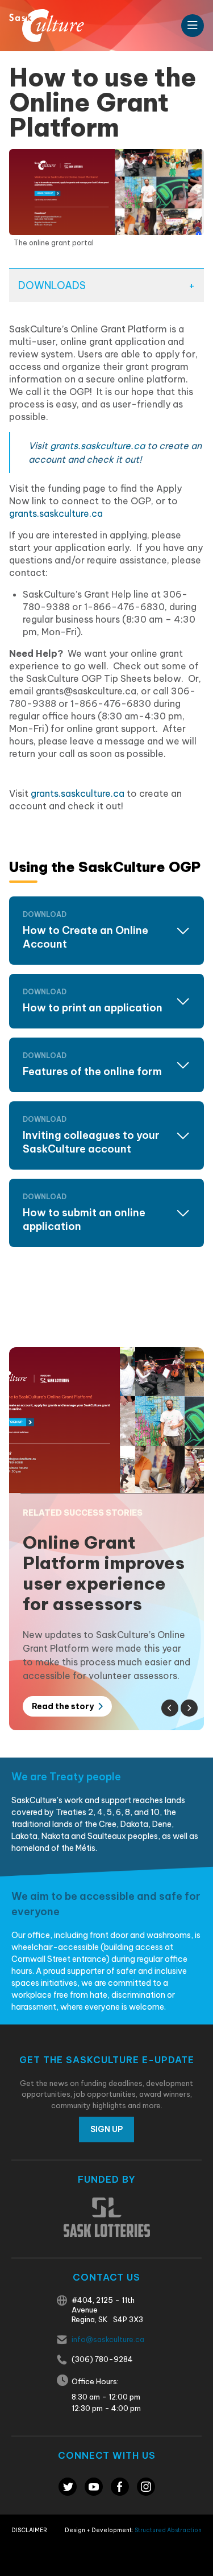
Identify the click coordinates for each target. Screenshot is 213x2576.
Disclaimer (29, 2530)
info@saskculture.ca (108, 2339)
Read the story (63, 1706)
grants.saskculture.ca (97, 445)
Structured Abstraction (168, 2530)
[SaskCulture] (46, 25)
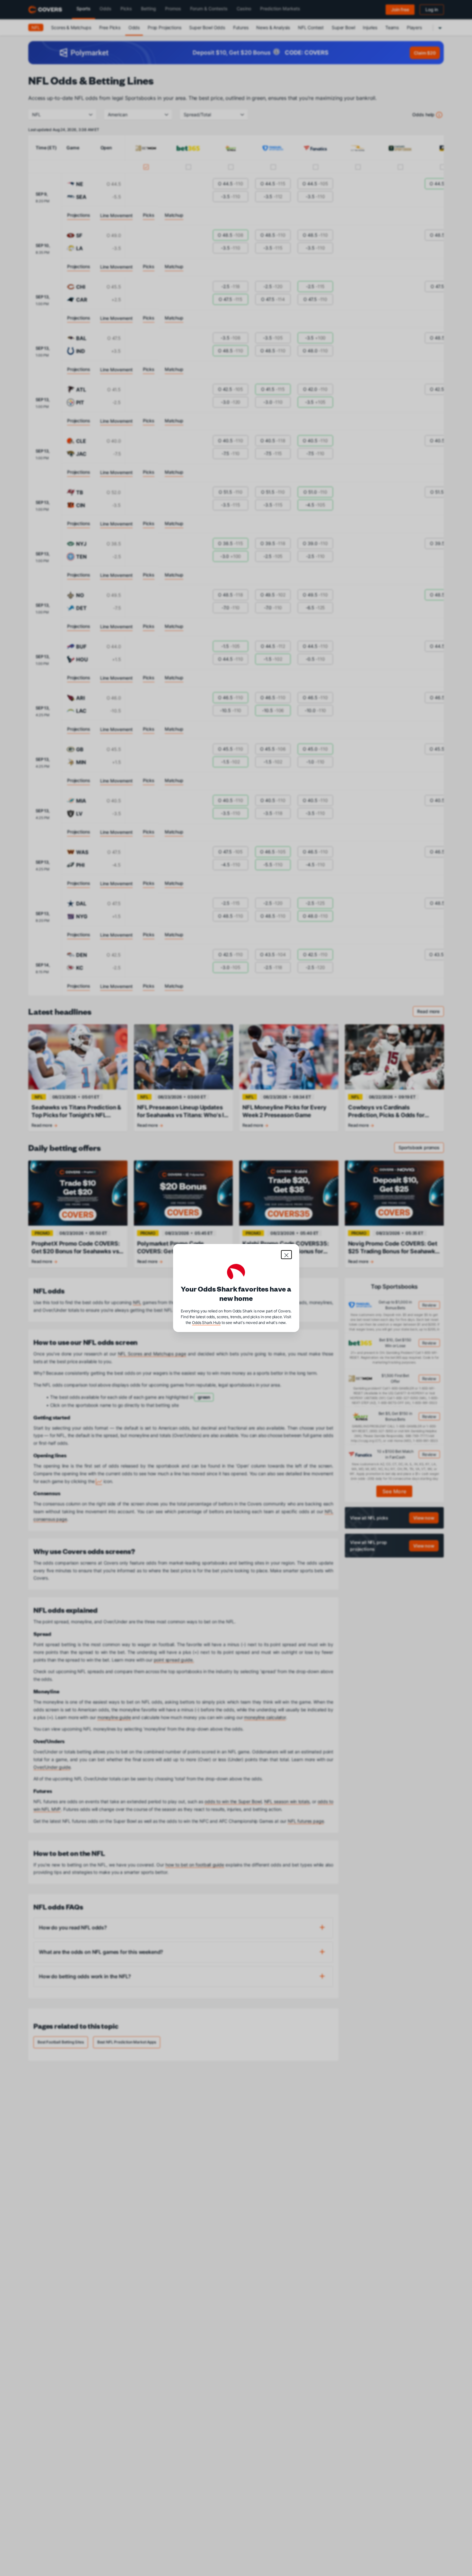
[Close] (286, 1254)
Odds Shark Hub (206, 1322)
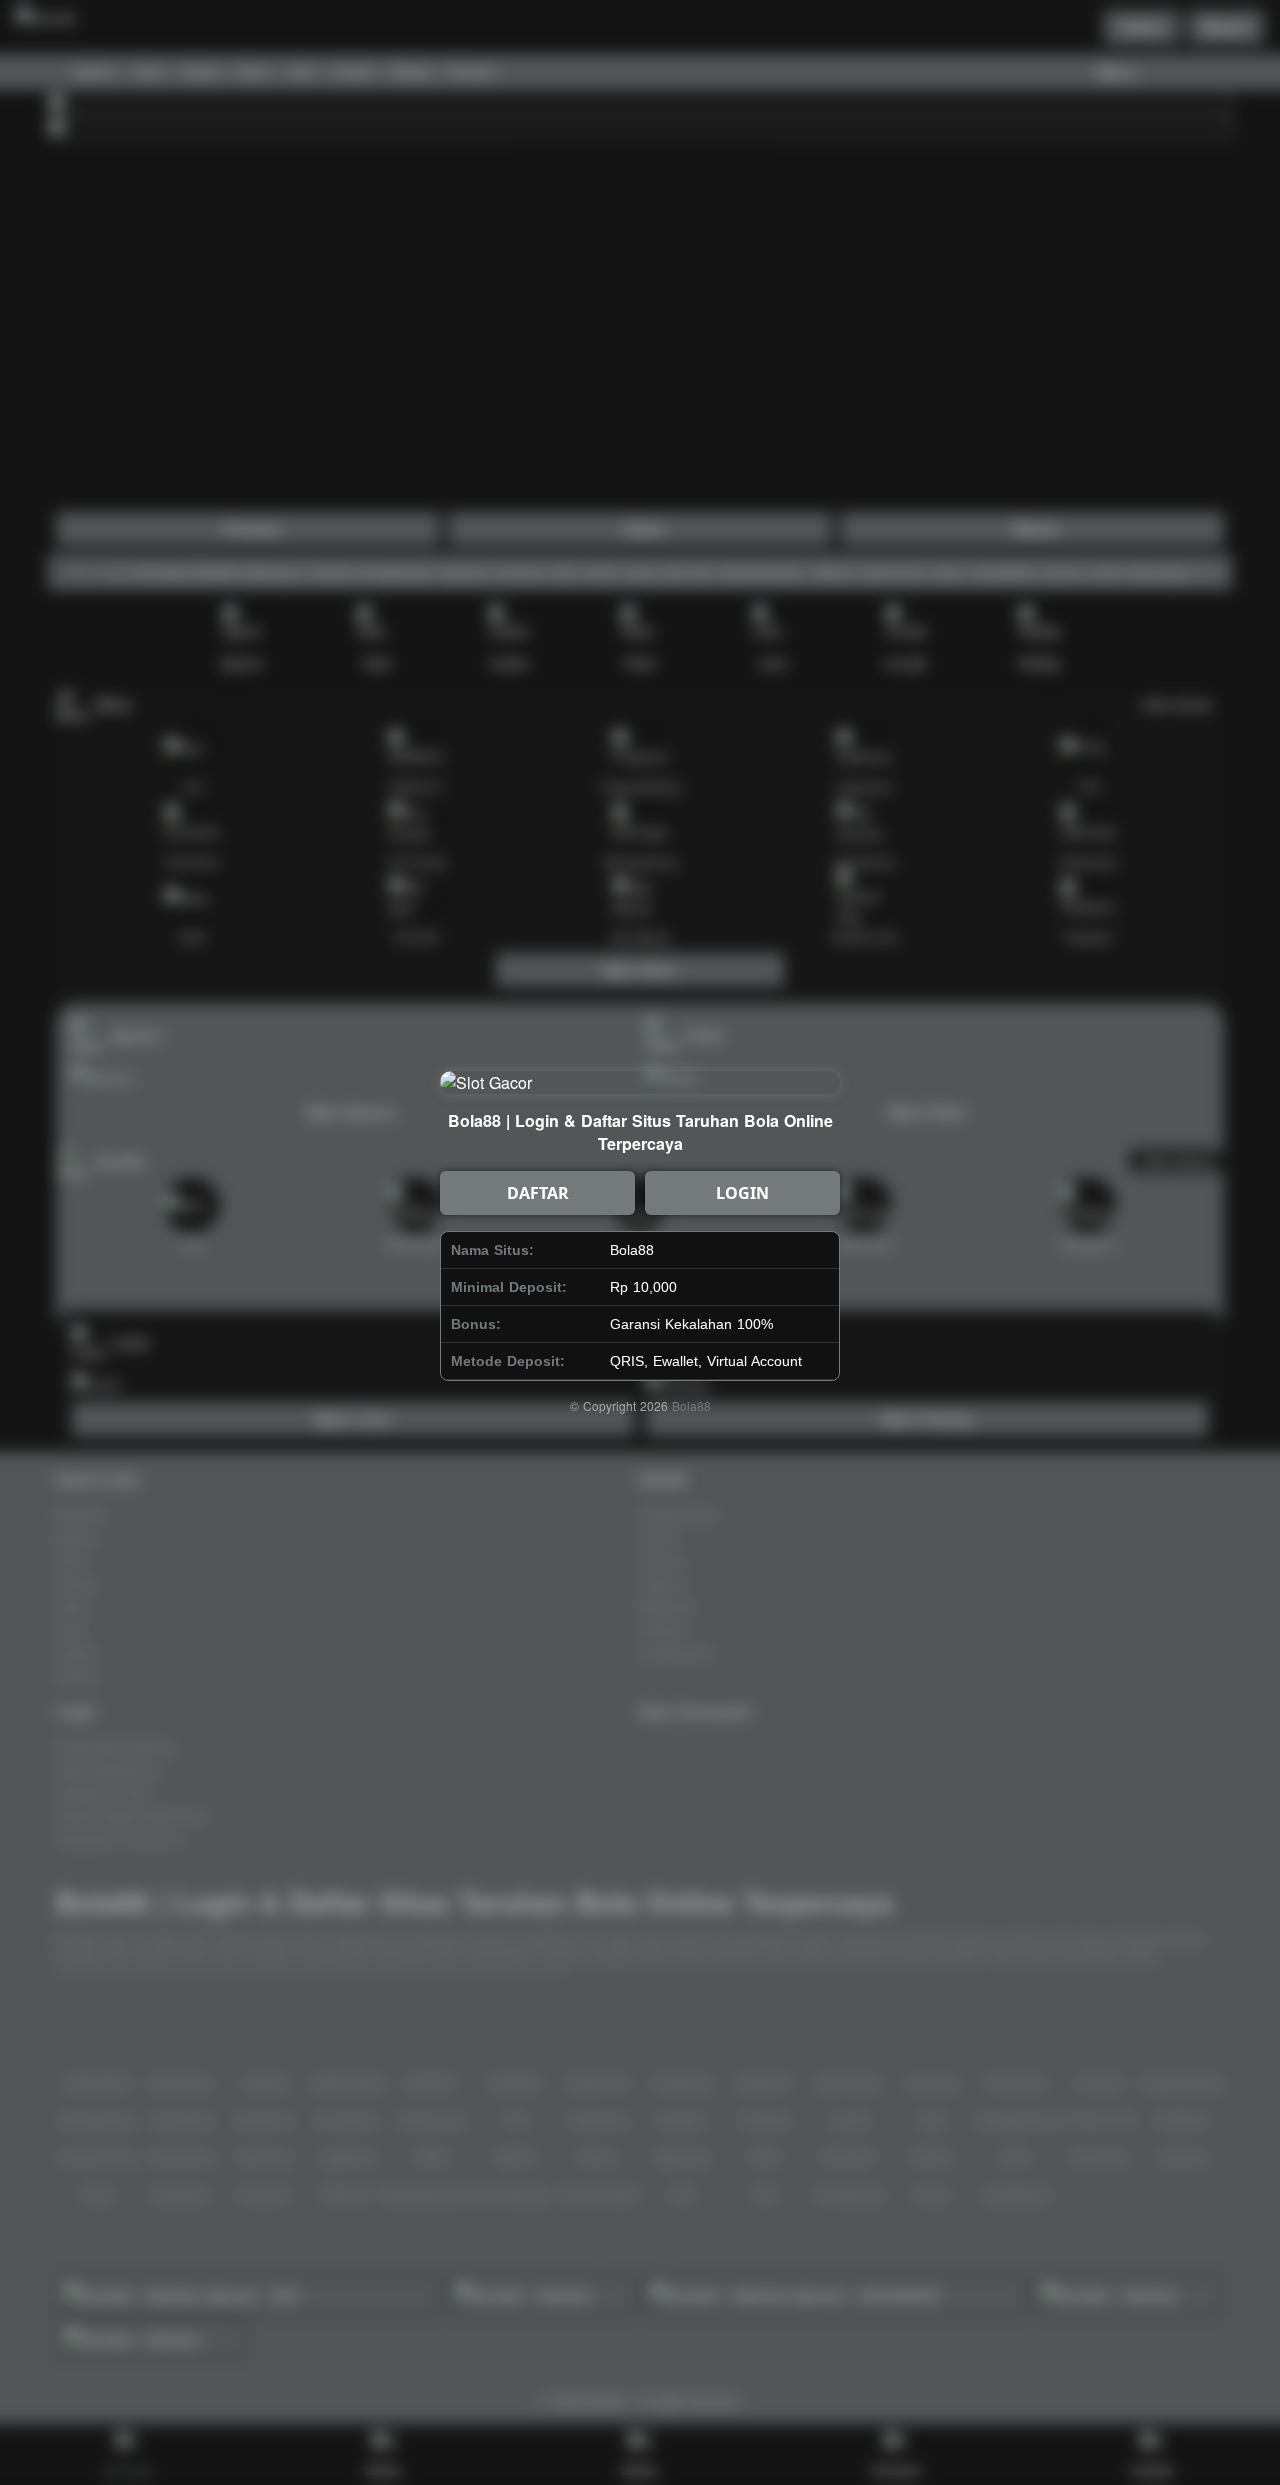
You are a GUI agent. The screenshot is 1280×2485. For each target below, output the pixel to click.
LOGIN (742, 1193)
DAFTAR (538, 1193)
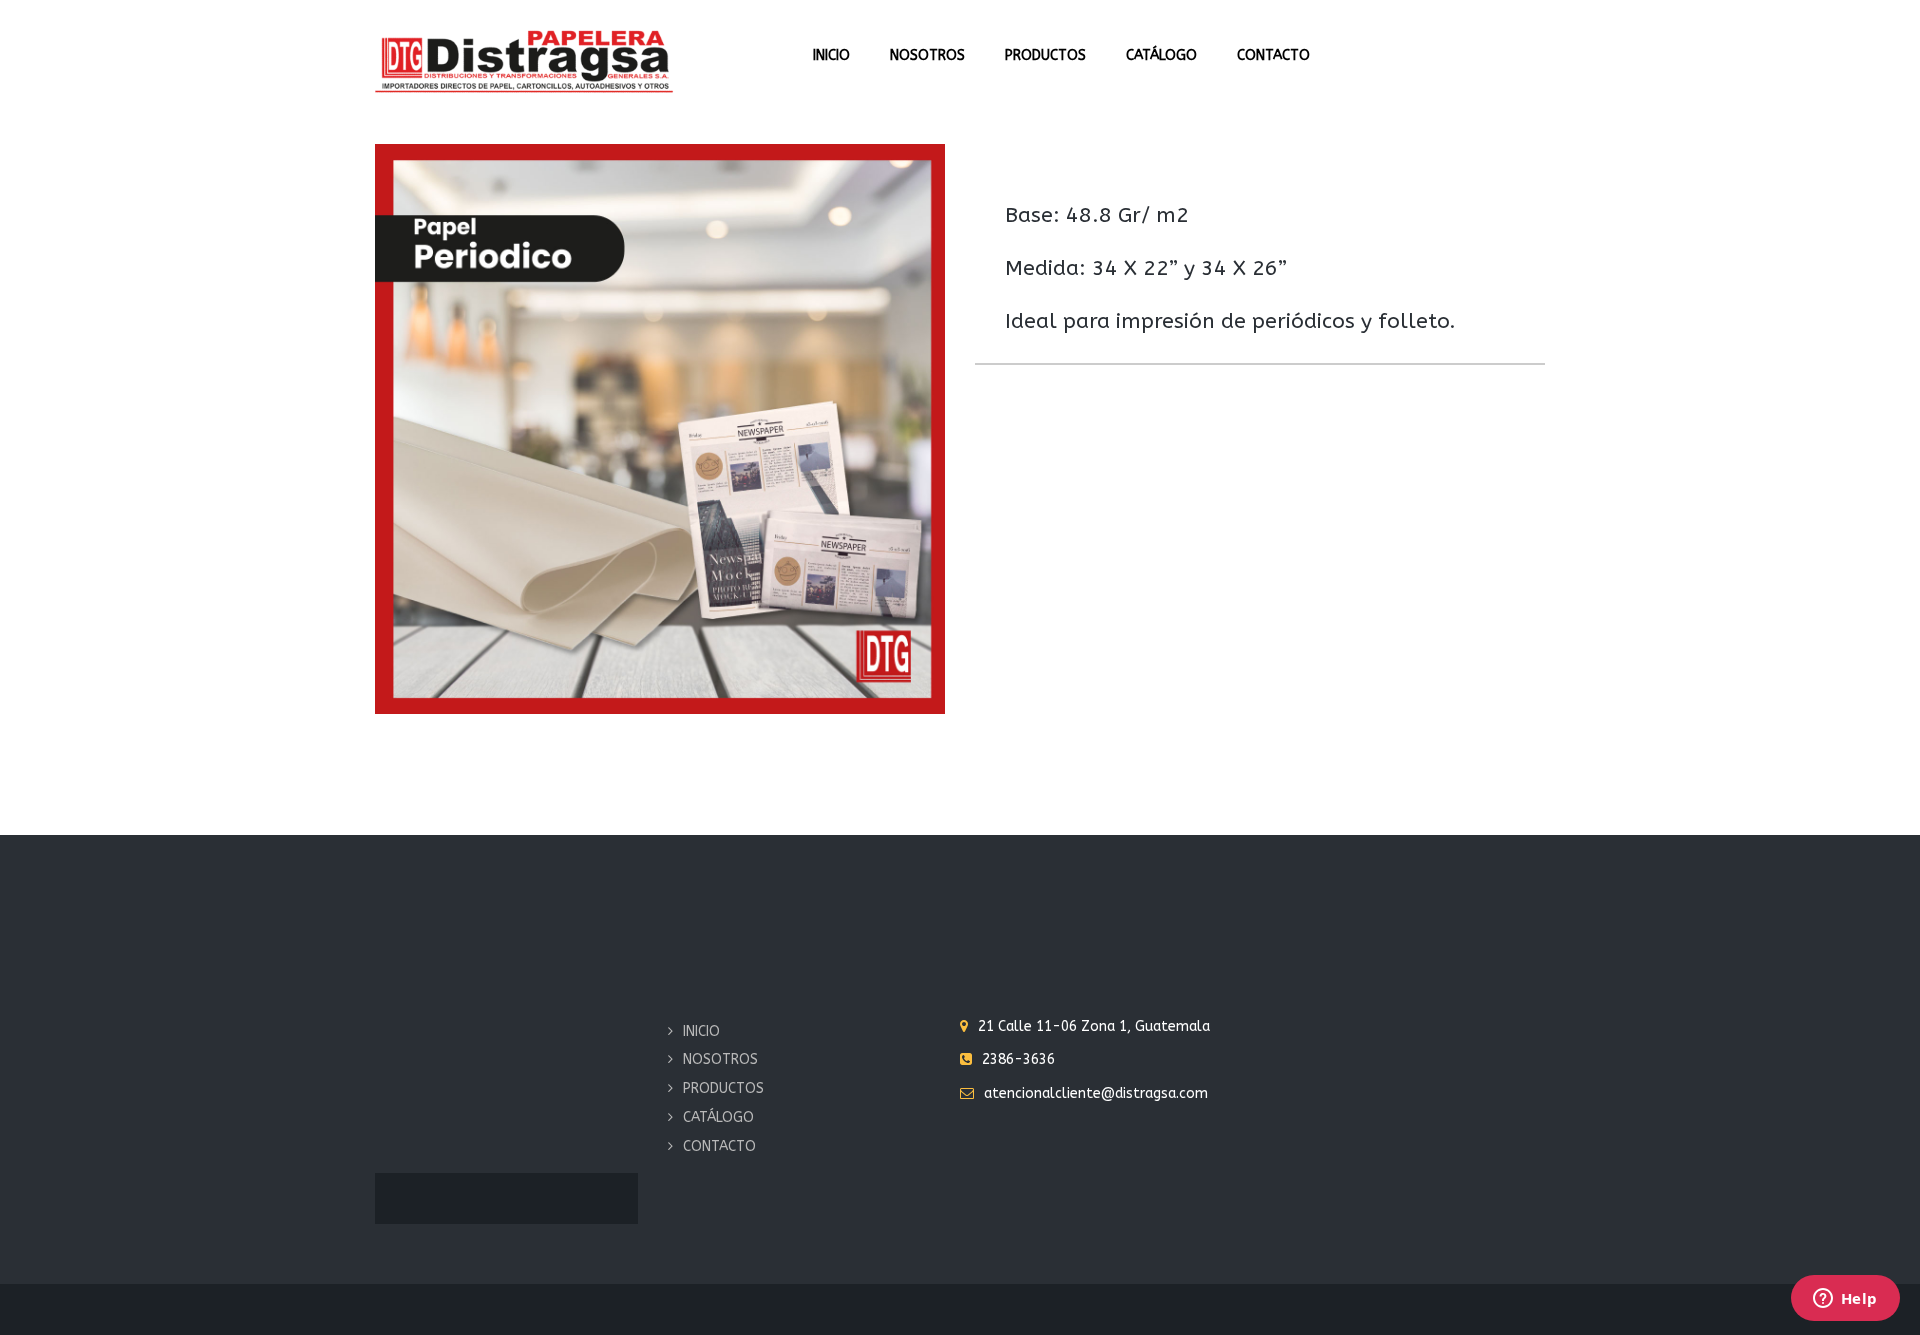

• • •

Your answer must be the lines from the one containing "Read the story (63, 1706)" through the last line of the records, both included, written out exactly and without pictures.

* Exercise response
Read the story (63, 1706)
grants.saskculture.ca (97, 445)
Structured Abstraction (168, 2530)
[SaskCulture] (46, 25)
[Close] (286, 1254)
Odds Shark Hub (206, 1322)
You are a GUI agent. The screenshot is 1280×2485. For each target below, output the pixel to click.
LOGIN (742, 1193)
DAFTAR (538, 1193)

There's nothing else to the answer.